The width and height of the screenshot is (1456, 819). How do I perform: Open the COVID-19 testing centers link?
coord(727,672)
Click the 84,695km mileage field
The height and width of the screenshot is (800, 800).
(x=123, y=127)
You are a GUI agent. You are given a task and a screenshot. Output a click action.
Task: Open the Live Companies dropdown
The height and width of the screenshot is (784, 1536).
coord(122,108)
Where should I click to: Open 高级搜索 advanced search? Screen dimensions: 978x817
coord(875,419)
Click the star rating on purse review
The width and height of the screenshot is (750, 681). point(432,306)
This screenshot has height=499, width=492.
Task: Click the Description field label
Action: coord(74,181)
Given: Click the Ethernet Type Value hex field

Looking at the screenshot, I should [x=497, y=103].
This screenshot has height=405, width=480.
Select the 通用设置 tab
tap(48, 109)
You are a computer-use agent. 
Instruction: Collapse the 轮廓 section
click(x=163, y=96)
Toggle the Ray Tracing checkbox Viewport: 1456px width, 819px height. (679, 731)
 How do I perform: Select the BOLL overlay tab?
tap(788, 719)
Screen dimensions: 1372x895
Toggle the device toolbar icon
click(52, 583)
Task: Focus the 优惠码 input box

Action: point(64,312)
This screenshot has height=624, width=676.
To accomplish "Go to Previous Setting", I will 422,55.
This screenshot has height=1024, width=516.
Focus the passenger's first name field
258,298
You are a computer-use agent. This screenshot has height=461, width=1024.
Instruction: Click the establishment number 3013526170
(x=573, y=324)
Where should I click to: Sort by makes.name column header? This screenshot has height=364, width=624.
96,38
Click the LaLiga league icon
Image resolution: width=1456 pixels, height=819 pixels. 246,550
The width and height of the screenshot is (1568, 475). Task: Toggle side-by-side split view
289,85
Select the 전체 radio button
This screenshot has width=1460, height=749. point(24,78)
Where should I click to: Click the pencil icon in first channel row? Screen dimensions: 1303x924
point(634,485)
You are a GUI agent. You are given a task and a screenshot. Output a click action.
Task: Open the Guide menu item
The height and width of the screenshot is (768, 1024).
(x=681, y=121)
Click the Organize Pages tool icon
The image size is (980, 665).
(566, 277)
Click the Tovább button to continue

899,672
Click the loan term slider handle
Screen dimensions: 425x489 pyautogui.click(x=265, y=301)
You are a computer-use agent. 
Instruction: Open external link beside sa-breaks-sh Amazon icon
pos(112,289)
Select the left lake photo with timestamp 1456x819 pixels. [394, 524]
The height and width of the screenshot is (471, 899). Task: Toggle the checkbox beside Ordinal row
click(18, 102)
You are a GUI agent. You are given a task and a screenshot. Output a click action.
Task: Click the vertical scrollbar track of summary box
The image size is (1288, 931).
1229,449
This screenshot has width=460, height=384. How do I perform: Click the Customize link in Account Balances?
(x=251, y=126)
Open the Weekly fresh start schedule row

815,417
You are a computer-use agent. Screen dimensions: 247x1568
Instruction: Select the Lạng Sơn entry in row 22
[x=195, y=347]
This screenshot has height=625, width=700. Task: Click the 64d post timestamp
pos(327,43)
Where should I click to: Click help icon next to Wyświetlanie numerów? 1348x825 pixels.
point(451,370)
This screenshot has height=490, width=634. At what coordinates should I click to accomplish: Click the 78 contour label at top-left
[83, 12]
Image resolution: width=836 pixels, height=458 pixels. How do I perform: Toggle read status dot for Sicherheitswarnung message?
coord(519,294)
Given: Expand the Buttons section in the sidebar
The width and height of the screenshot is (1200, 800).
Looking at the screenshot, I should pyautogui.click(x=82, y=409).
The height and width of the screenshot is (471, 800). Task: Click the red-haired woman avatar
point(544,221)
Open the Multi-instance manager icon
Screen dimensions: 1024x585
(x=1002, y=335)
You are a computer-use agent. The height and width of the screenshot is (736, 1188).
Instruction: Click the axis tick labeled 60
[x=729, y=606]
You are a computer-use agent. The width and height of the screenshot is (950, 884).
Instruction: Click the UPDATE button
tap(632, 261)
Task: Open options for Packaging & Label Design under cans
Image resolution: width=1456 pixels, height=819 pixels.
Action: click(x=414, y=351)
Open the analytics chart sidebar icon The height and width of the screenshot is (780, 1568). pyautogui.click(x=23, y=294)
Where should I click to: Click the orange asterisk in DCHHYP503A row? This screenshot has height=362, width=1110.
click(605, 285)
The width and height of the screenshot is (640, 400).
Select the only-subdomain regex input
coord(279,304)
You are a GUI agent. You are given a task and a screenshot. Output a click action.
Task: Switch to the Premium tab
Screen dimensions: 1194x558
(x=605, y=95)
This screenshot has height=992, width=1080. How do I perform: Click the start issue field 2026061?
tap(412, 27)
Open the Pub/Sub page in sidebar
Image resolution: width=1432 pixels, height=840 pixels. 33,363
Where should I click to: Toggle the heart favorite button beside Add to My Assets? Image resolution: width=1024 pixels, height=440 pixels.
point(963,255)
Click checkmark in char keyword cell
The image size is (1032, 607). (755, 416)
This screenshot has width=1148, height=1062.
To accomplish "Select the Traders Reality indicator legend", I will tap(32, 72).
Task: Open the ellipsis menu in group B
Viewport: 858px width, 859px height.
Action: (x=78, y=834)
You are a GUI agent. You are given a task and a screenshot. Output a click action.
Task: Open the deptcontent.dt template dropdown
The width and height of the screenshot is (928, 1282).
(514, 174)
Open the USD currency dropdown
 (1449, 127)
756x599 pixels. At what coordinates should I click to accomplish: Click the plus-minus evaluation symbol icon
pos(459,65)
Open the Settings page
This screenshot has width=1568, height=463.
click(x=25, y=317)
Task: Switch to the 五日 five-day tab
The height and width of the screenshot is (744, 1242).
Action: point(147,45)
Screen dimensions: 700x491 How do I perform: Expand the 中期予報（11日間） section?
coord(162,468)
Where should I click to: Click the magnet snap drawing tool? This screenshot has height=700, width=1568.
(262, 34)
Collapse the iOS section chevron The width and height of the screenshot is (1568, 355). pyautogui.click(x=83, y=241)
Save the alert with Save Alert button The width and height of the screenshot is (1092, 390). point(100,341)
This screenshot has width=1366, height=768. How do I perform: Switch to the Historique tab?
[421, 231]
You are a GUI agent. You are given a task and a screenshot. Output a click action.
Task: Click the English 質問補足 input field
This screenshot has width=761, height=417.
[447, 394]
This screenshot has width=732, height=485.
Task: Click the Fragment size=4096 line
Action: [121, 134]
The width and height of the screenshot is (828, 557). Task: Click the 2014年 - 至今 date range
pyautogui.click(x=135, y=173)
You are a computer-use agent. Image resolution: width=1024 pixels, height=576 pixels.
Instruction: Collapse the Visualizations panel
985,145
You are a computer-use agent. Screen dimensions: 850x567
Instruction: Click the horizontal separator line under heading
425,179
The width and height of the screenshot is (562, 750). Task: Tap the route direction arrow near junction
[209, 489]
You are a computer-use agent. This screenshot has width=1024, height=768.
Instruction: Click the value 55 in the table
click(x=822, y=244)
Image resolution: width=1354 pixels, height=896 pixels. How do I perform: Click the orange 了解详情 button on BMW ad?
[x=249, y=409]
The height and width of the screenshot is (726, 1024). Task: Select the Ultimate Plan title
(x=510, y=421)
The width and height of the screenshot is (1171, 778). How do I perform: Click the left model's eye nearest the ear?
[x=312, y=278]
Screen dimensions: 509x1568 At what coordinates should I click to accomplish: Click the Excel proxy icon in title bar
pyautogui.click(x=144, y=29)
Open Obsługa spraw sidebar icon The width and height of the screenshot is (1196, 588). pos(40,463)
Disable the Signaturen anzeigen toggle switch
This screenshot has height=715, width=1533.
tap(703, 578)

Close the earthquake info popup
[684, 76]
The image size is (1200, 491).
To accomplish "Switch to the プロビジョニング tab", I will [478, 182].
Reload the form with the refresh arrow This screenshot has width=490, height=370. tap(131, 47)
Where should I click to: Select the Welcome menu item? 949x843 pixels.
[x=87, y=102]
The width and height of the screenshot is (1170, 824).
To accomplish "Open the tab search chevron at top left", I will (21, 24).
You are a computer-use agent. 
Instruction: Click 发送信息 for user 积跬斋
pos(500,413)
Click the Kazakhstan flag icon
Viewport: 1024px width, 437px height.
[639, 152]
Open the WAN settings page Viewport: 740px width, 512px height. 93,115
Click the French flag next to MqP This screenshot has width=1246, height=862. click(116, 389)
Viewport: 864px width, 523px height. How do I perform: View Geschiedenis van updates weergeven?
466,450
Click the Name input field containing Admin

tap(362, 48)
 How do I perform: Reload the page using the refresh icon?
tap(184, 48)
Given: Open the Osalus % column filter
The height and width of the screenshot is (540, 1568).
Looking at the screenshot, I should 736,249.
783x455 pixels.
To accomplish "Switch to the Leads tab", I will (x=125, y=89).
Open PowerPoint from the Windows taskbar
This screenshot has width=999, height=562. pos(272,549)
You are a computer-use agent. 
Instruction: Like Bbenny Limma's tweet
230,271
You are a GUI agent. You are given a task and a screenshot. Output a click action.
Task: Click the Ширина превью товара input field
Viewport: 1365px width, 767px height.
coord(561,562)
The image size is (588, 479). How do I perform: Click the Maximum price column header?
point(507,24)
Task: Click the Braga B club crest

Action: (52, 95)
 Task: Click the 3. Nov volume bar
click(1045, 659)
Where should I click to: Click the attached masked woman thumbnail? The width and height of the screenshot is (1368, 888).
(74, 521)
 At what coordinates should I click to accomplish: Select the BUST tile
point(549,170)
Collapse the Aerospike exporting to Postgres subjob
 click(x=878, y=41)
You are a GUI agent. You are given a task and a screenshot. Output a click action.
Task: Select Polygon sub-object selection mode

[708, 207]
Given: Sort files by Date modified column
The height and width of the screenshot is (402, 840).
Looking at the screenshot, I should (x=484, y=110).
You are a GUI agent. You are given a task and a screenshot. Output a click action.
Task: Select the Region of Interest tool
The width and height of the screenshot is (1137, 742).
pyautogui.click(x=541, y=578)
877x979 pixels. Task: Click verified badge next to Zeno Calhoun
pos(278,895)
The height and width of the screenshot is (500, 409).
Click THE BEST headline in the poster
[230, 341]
--- --- ---
Exercise requirements – Set aside each line above that includes the string "with" and report it.

Answer to this exercise –
Select the left lake photo with timestamp 1456x819 pixels. [394, 524]
Save the alert with Save Alert button The width and height of the screenshot is (1092, 390). point(100,341)
Reload the form with the refresh arrow This screenshot has width=490, height=370. tap(131, 47)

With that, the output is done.